ExxonMobil notched a victory Thursday when a Texas judge granted the company access to internal phone records of a New York attorneys general investigating its climate records.
Texas federal judge Ed Kinkeade issued an amendment giving Exxon the legal authority to probe the communications of New York Attorney General Eric Schneiderman.
The amendment was part of an order allowing the company rake through information gathered by Schneiderman’s colleague, Massachusetts Attorney General Maura Healey.
Kinkeade suspected Healey of acting in “bad faith” when she issued a subpoena to the oil company for 30-years’ worth of documents related to the company’s information about climate change.
Kinkeade also said in September that the investigation has to be “political” because former Vice President Al Gore was involved.
Healey and Schneiderman’s crusade is part of a multi-state effort among liberal attorneys general, lawmakers, and celebrities to probe Exxon for allegedly trying to cover up decades of global warming science.
The investigation is partially the result of a September investigation of Exxon conducted by InsideClimate News. The investigation found Exxon had allegedly played fast and loose with information concerning global warming.
InsideClimate News also alleges that Amoco, Phillips, Texaco, Shell, and others joined Exxon in misleading the public about the supposed effects global warming has on sea levels.

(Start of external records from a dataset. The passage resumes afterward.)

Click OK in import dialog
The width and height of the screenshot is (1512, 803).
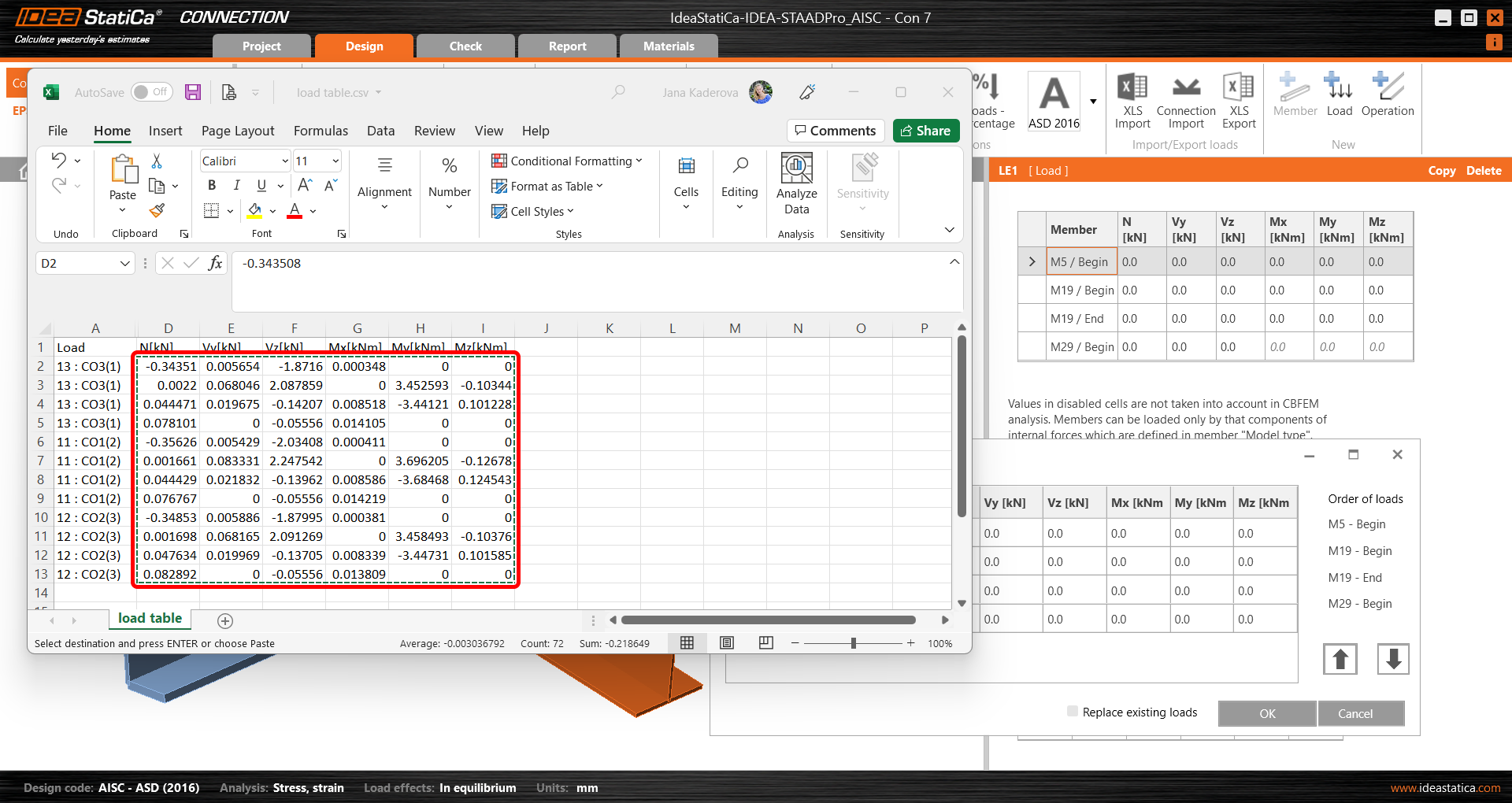[x=1266, y=713]
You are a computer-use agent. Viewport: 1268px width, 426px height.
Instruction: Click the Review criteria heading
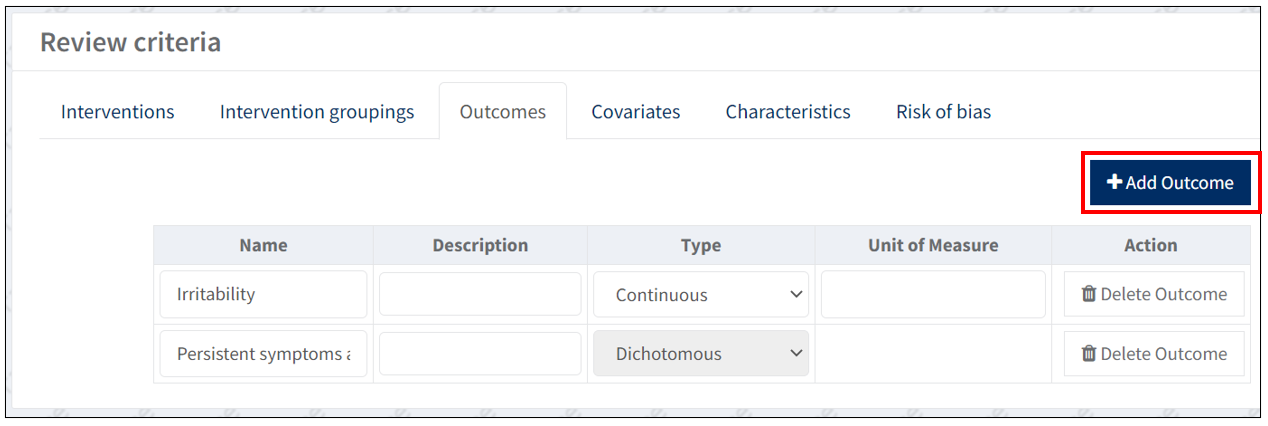click(x=131, y=43)
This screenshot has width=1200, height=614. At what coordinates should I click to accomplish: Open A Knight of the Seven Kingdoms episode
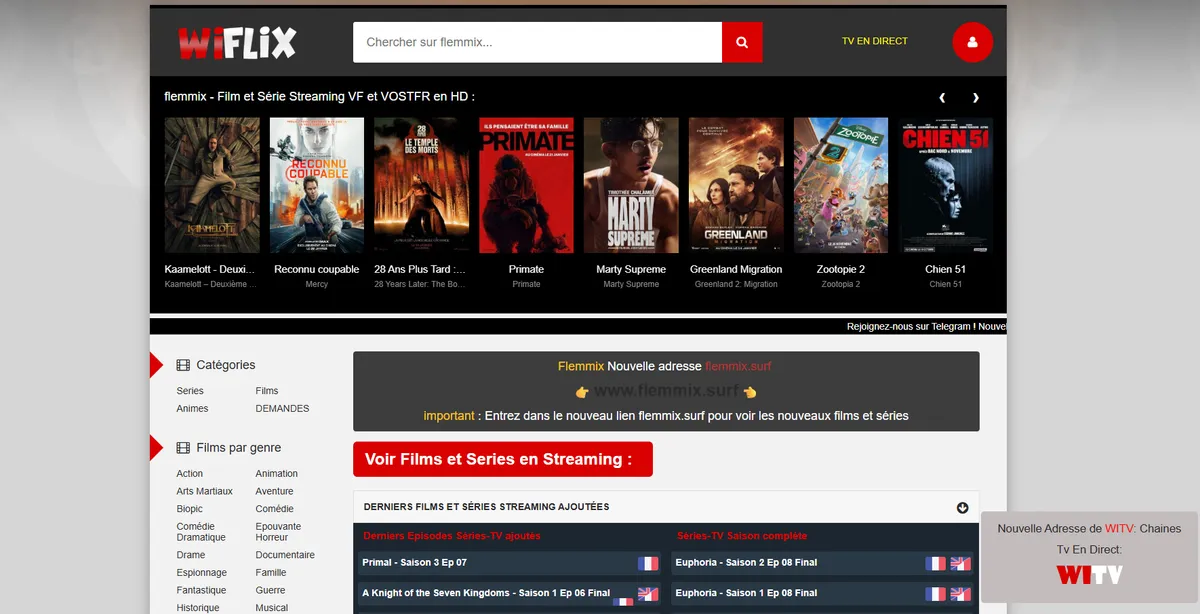point(486,593)
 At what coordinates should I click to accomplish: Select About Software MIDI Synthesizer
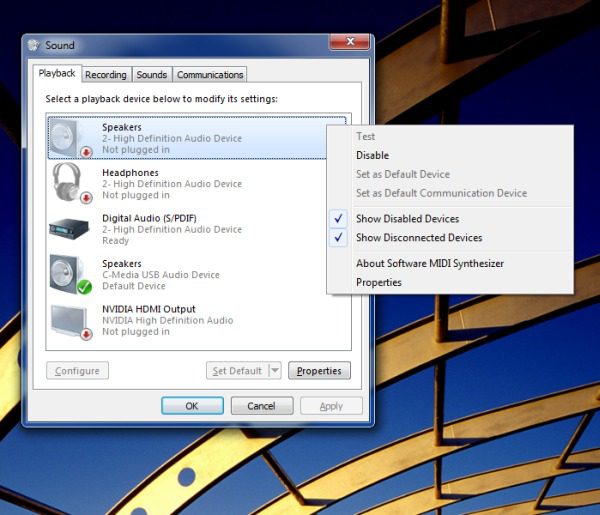(x=429, y=264)
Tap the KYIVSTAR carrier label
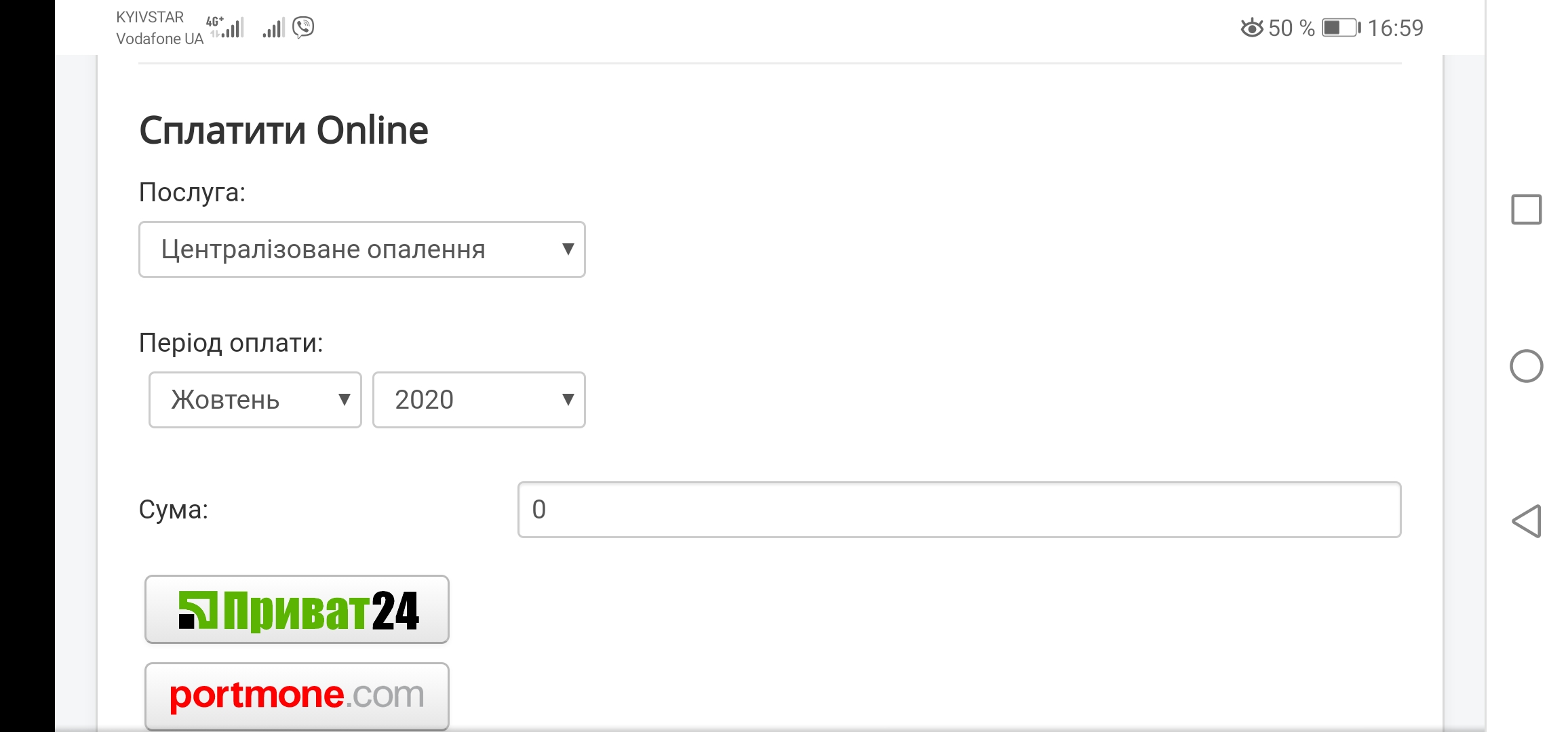 tap(150, 17)
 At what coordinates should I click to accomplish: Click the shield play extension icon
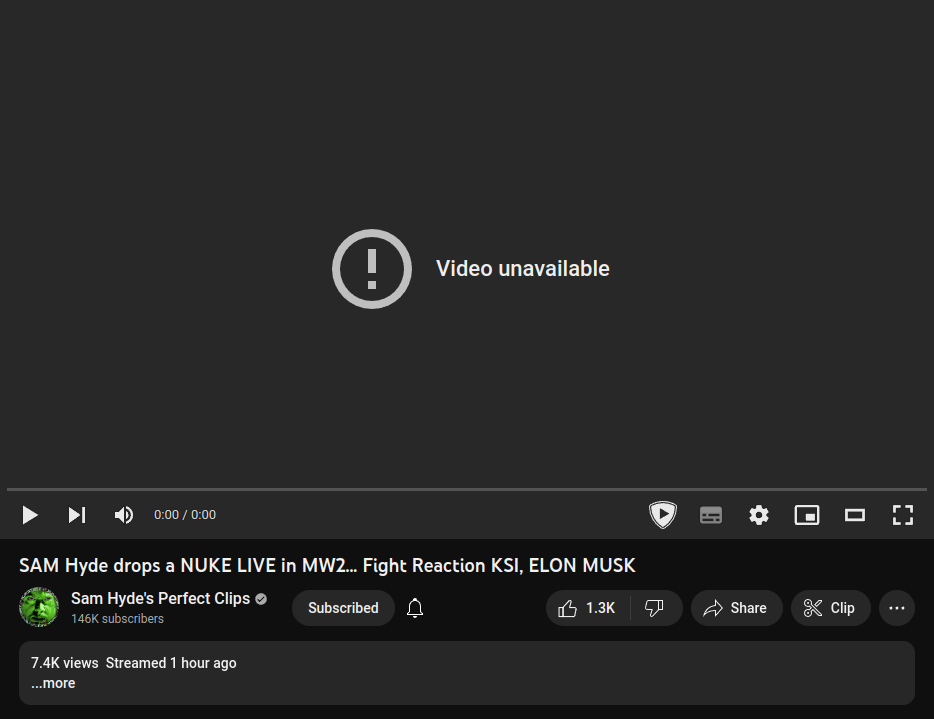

Exxon wants Kinkeade to prohibit Healey from continuing her investigation, arguing the probe violates the company’s First Amendment rights under the Constitution. The company also refutes the idea it violated the law and claims it promotes carbon taxes.
The Union of Concerned Scientist (UCS), an environmental group that had been excoriating the company for months, claimed earlier this month that it was roped into litigation between attorneys general and the massive oil company.
The company is requesting UCS’s communication, which the group believes is impossible.
The company’s requests “raises questions about how an [non-governmental organization] like UCS can be dragged into a legal fight between Exxon and the attorney general,” Kimmel told reporters on Nov. 4.
He also said that it would be “very burdensome” for the group to produce such documents if directed to by a court order.